ロシアのドンバス割譲要求:ウクライナ戦争の和平条件とウクライナの警戒

ロシアのプーチン大統領は、ウクライナ戦争の和平条件としてウクライナ東部ドンバス地方の割譲を要求した。一方、ウクライナのゼレンスキー大統領は、ロシアの「領土的野心」がドンバスで収まらず、さらなる侵攻につながると警戒している。

ドンバス地方の背景とロシアの「大義」

ドンバスは帝政時代からロシア系労働者が集まった炭鉱地帯で、ロシア語使用率が高い。プーチン政権は約3年半前、「固有の領土」という大義を掲げ侵攻に踏み切った。侵攻3日前の2022年2月21日、親ロシア派かいらい政権を通じて支配するドネツク、ルハンスク両州の独立を一方的に承認。「独立国」からの支援要請を建前とし、両州全域の「解放」を宣言して侵攻を正当化した。
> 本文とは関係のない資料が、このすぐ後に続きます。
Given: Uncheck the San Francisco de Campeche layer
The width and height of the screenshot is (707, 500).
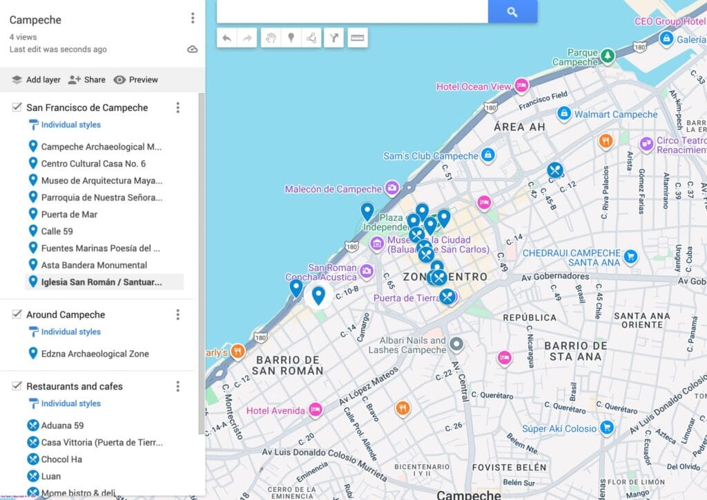Looking at the screenshot, I should (17, 108).
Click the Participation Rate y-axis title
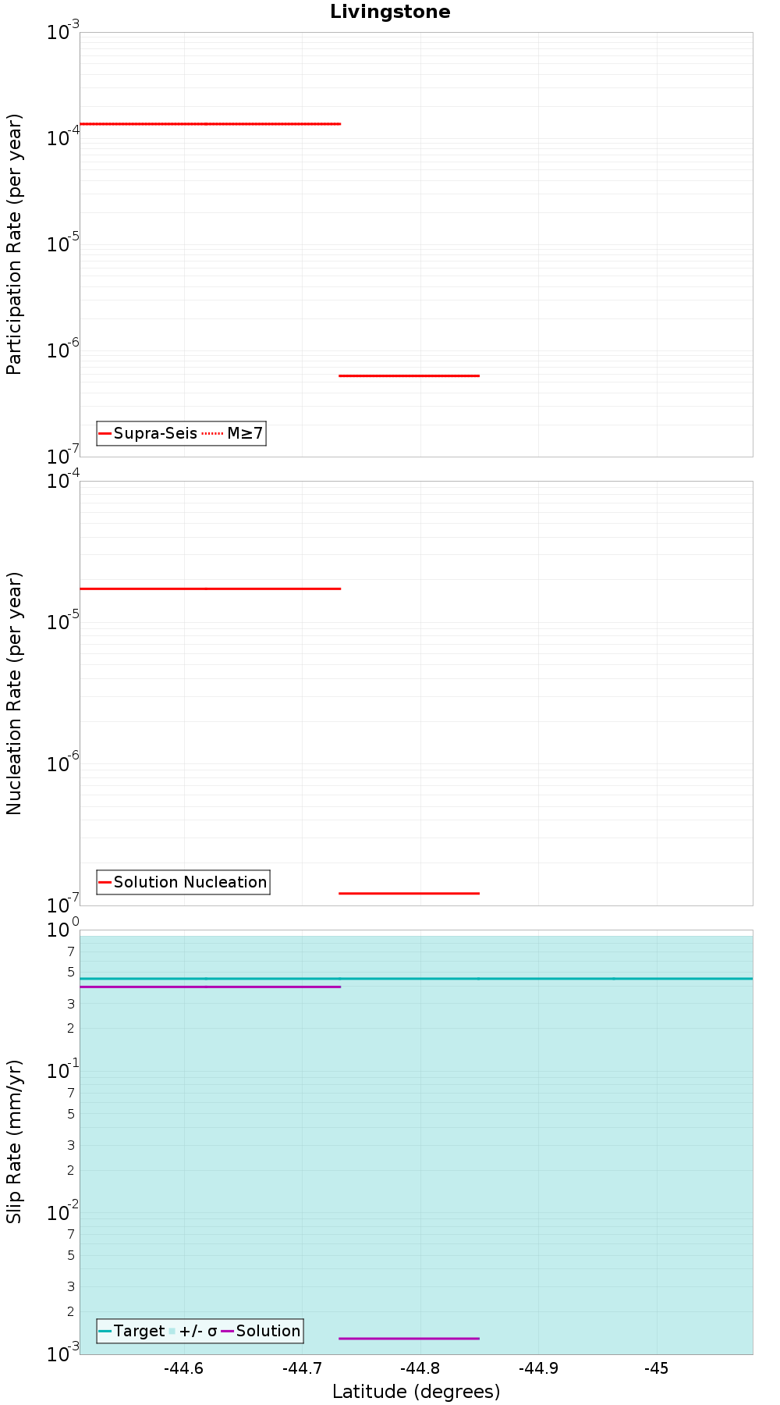780x1405 pixels. [x=14, y=244]
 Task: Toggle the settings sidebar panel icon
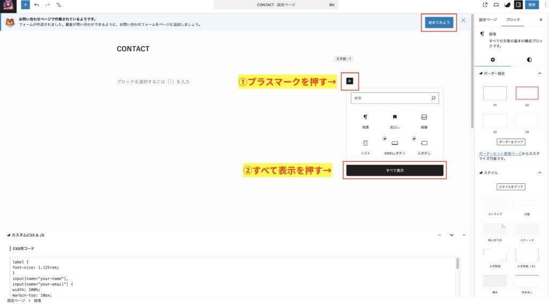pyautogui.click(x=518, y=5)
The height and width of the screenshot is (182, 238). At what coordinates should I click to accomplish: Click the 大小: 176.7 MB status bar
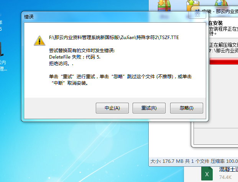point(194,161)
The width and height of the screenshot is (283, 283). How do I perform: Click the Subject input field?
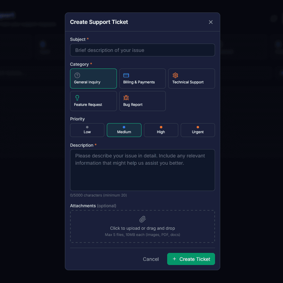click(142, 50)
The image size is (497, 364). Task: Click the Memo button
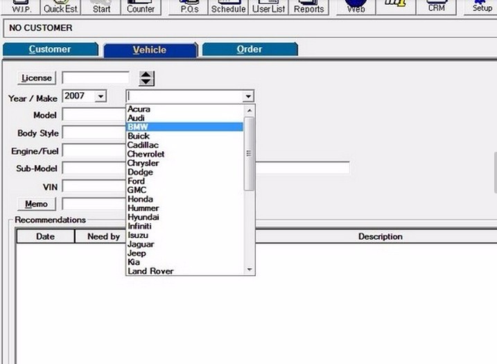(x=36, y=204)
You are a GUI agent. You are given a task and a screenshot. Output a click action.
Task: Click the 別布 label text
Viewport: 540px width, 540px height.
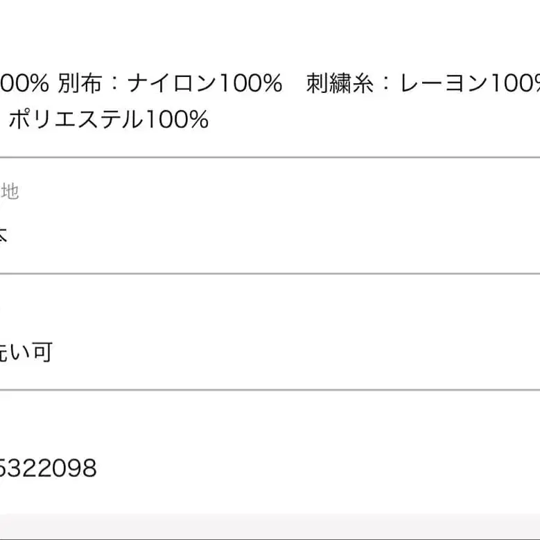click(x=80, y=84)
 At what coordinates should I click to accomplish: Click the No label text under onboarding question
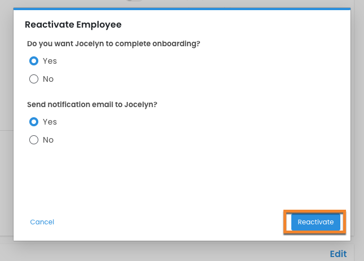click(x=48, y=79)
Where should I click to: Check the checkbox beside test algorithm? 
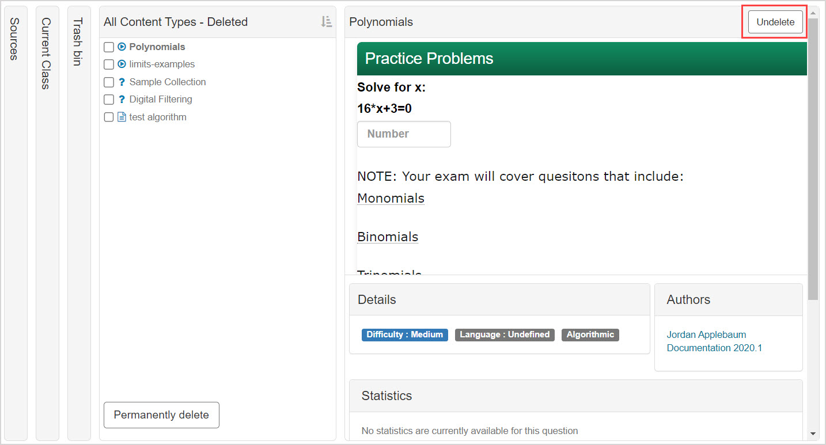coord(108,117)
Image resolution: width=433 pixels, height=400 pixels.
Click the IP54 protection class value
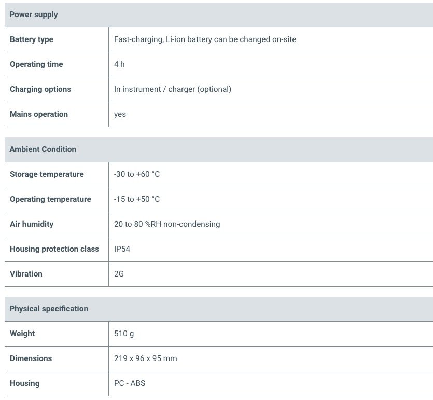tap(122, 249)

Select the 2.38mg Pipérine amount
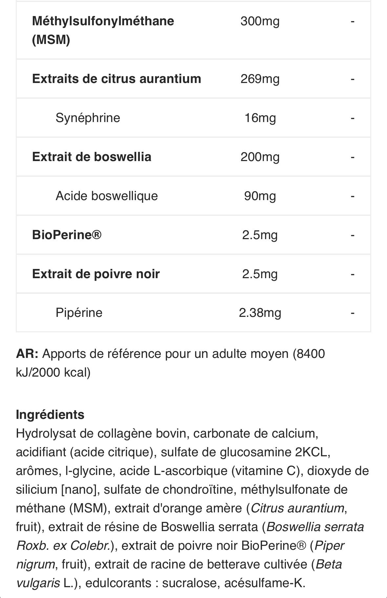260,313
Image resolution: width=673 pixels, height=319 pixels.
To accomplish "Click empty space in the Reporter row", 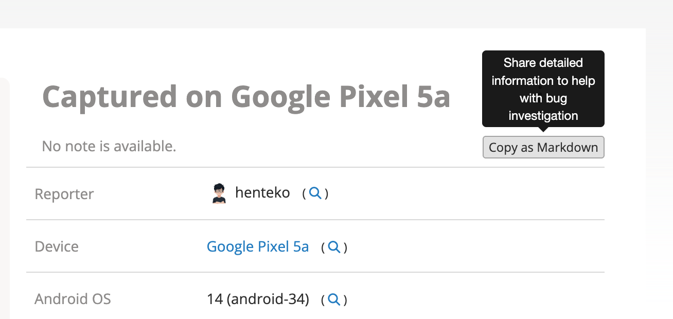I will 463,193.
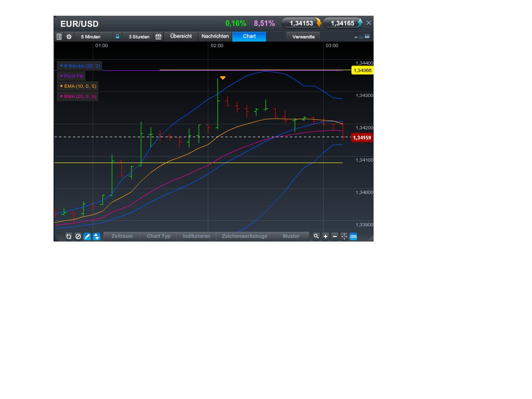Viewport: 532px width, 399px height.
Task: Toggle the blue price-label display icon
Action: pyautogui.click(x=353, y=236)

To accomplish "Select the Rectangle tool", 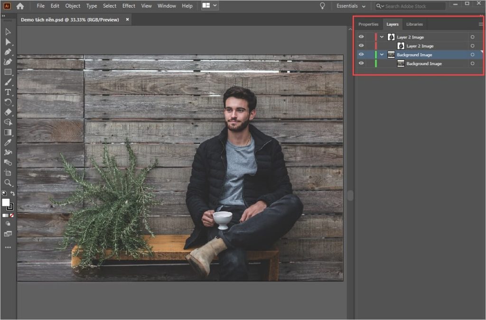I will click(8, 72).
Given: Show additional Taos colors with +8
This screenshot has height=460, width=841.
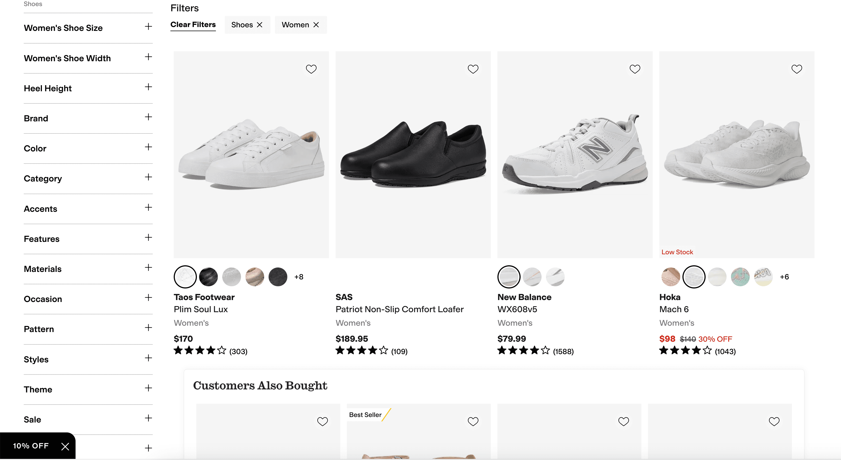Looking at the screenshot, I should tap(299, 277).
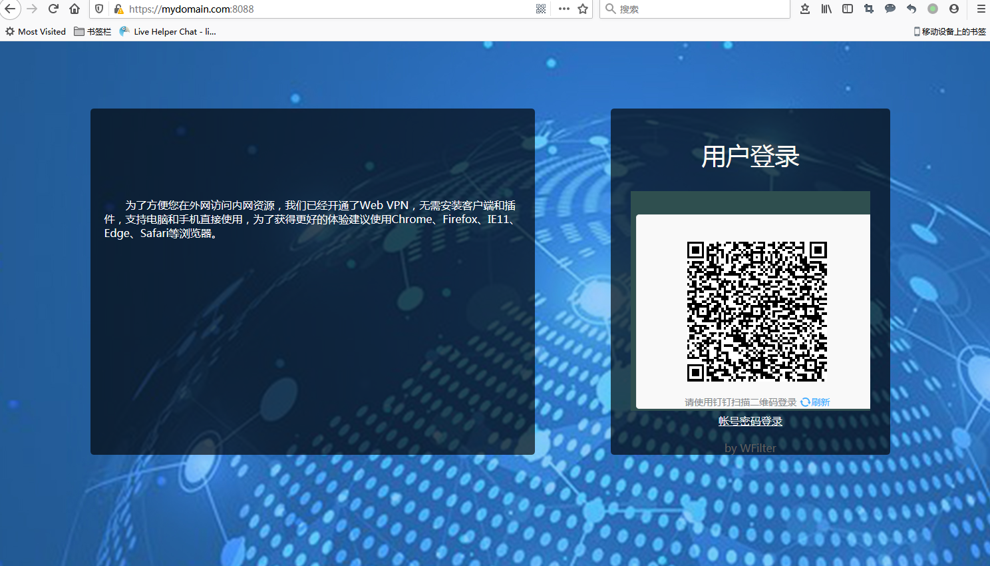Screen dimensions: 990x566
Task: Open the Firefox account avatar icon
Action: [x=954, y=9]
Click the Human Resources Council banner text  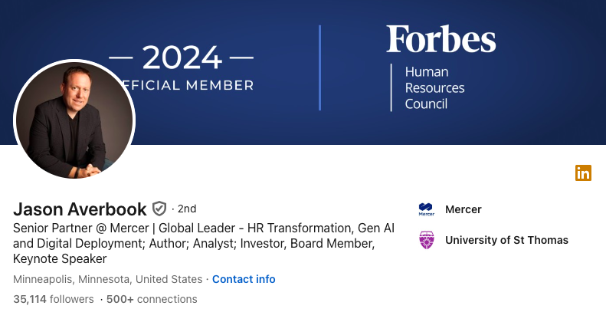point(434,87)
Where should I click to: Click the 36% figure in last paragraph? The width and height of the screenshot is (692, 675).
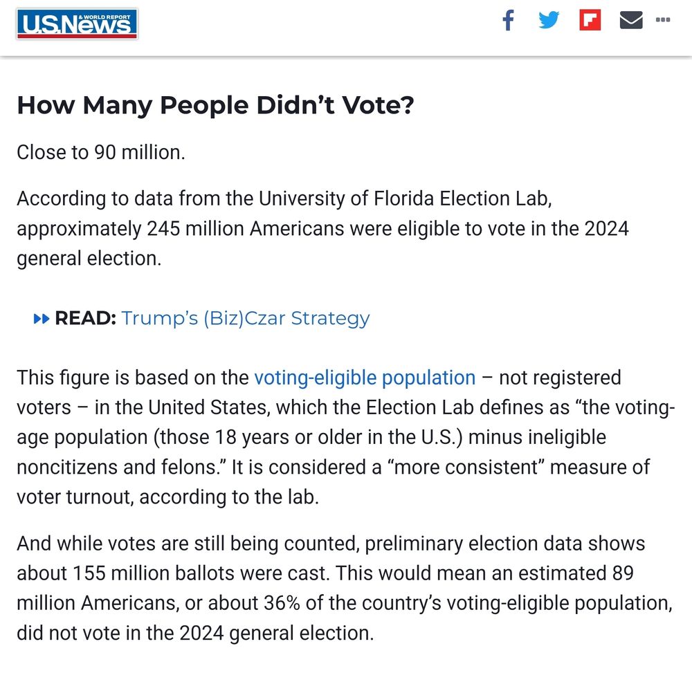(282, 603)
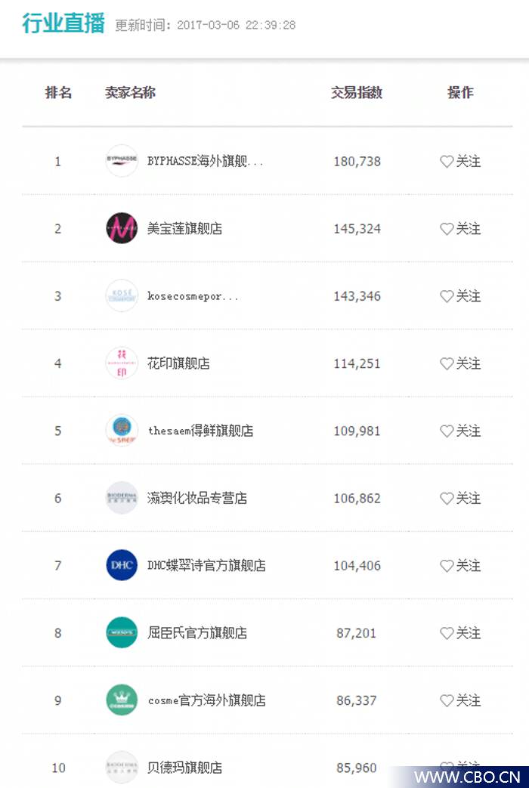Click the 卖家名称 column header

(130, 93)
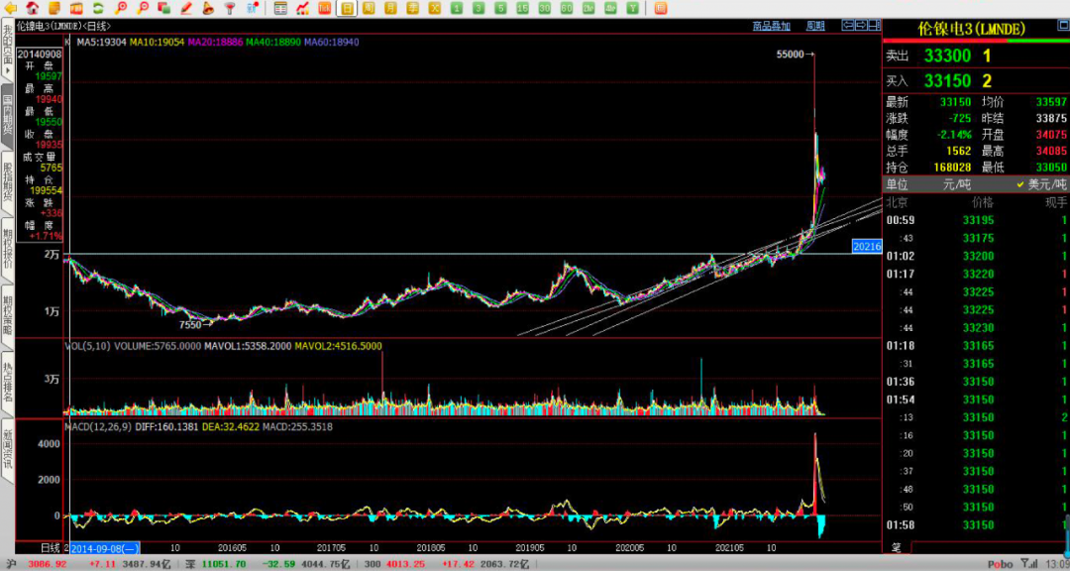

ウクライナ東部ドンバス地方で砲撃を受け炎上する家屋。2022年4月のロシア侵攻による破壊状況を示す。ウクライナ東部ドンバス地方で砲撃を受け炎上する家屋。2022年4月のロシア侵攻による破壊状況を示す。

戦略的意図と内政的側面

背景には、北大西洋条約機構(NATO)のウクライナ拡大へのプーチン政権の強い懸念がある。ドンバス獲得自体に戦略的利益があるかは不明ながら、対内的には「NATOへの恐れ」より「祖国解放」の方が世論の支持を得やすいと判断された。

過去の経緯と現在の局面

2014年クリミア半島を「無血開城」させたロシアは、直後にドンバスへ影響を広げたが、ウクライナの抵抗で15年の停戦合意時、親ロシア派支配は一部に留まった。22年キーウ制圧失敗で侵攻が長期化する中、ドンバス獲得は「勝利」を自国民に誇る最低限の理由となっている。

ウクライナ側の警戒と懸念

プーチン政権の要求は「非武装化」「中立化」など多岐にわたり、ウクライナには到底のめない内容だ。ゼレンスキー氏は最近「2度あることは3度ある」と発言し、ドンバス割譲が新たな侵攻の足掛かりとなり、過去の軍事力行使が繰り返されかねないと危機感を示している。

ロシアによるドンバス割譲要求は、ウクライナ戦争の交渉を困難にしている。ウクライナは過去の経験からロシアの領土的野心に不信感を抱き、いかなる和平合意も将来の安全保障上の脅威になり得ると考えており、この対立は国際社会の重要課題であり続ける。